Key Research

Social media usage in relation to their peers: Comparing male and female college students’ perceptions

Key Takeaways:

  • Findings suggest that students are more likely to perceive their peers as more frequently engaging in social media than they are
    • this effect is more pronounced in male students
  • The highest-rated motivations across the four of the most prominent platforms (Instagram, Snapchat, Facebook, and Twitter) were entertainment and convenience
  • If students do not have realistic understandings of their peers’ time on social media, these misunderstandings might encourage students to increase their social media use in order to stay even with their peers
  • Findings can help guide faculty, advisors, and administrators to better understand students’ perceptions and actual use of social media in both positive and negative ways
    • Administrators often use social media themselves for recruitment, highlighting success, and community updates on current events


LiveMore TakeLess’s Summary

At a Glance:

  • ​​98 percent of students had a Facebook profile
  • 77 percent of students claimed they spent less than two hours a day on Facebook
  • zero percent of students indicated that they did not have or did not use social media

Students believe that their own behaviors are below the norms or the behaviors of their college peers, extending the idea of pluralistic ignorance (erroneous cognitive beliefs shared by two or more individuals about the ideas, feelings, and actions of others) to social media use. Students do not have a realistic understanding of the time their peers spend on social media, which suggests that students do not have a collective agreement on social norms when it comes to social media use. These misunderstandings might lead to more social media usage as students try to “keep up with” their peers. While social media usage does have potentially positive impacts, as has been seen in many studies it can also lead to serious mental health effects.

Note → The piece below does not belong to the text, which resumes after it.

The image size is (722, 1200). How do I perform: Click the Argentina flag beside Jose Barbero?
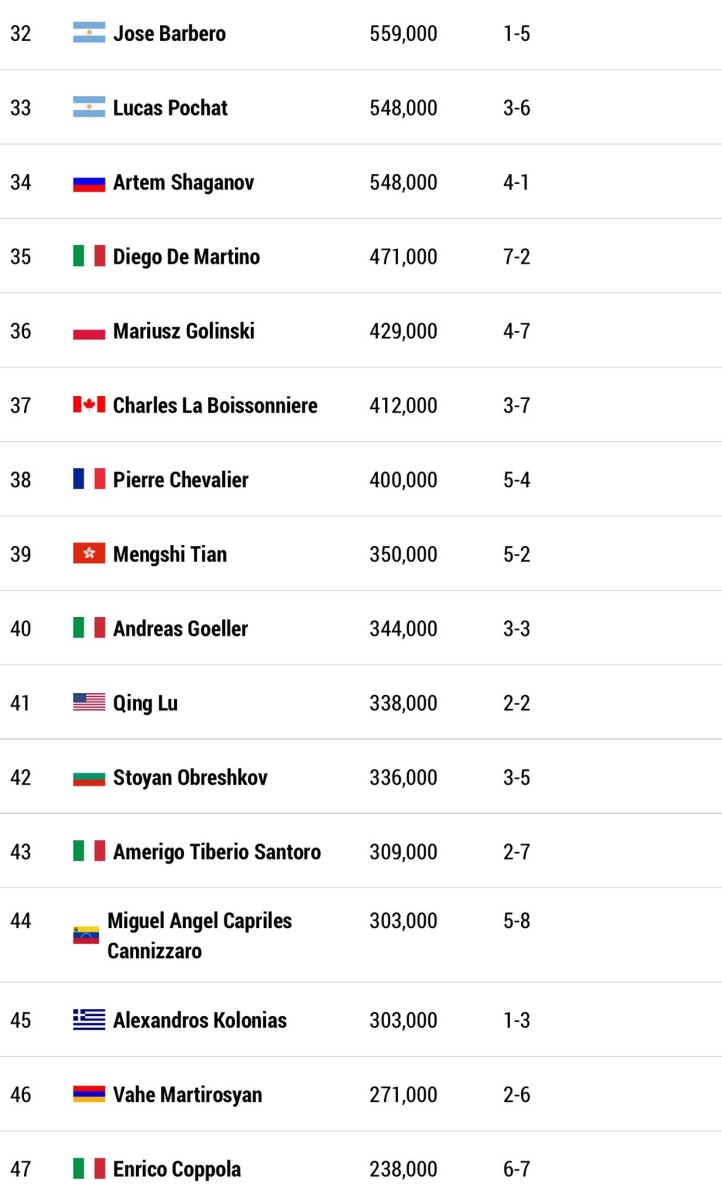(x=89, y=33)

The gap between perceptions of one’s own use and those of their peers was larger for male students regarding both posting on and the viewing of social media. This suggests that male students have less realistic ideas regarding social norms when compared to their female counterparts. It may be that for female students, social media use and content is a more common topic of conversation, so they have a better grasp of what others do as compared to their male counterparts.

Results from the study suggest that females use social media tools more often than their male counterparts. This finding supports programs or messaging to reallocate perceptions and reduce the amount of time females spend on social media. This need is based on past research demonstrating that more time spent on social media negatively affects academic aspirations. 

Future research should include studying Tiktok and other emerging technologies.

Topics: Mental Health , Social Media

Year: 2023

Participants: 5025 first-year students and 5487 seniors attending 33 institutions 

Data Collection: National Survey of Student Engagement 2018 administration.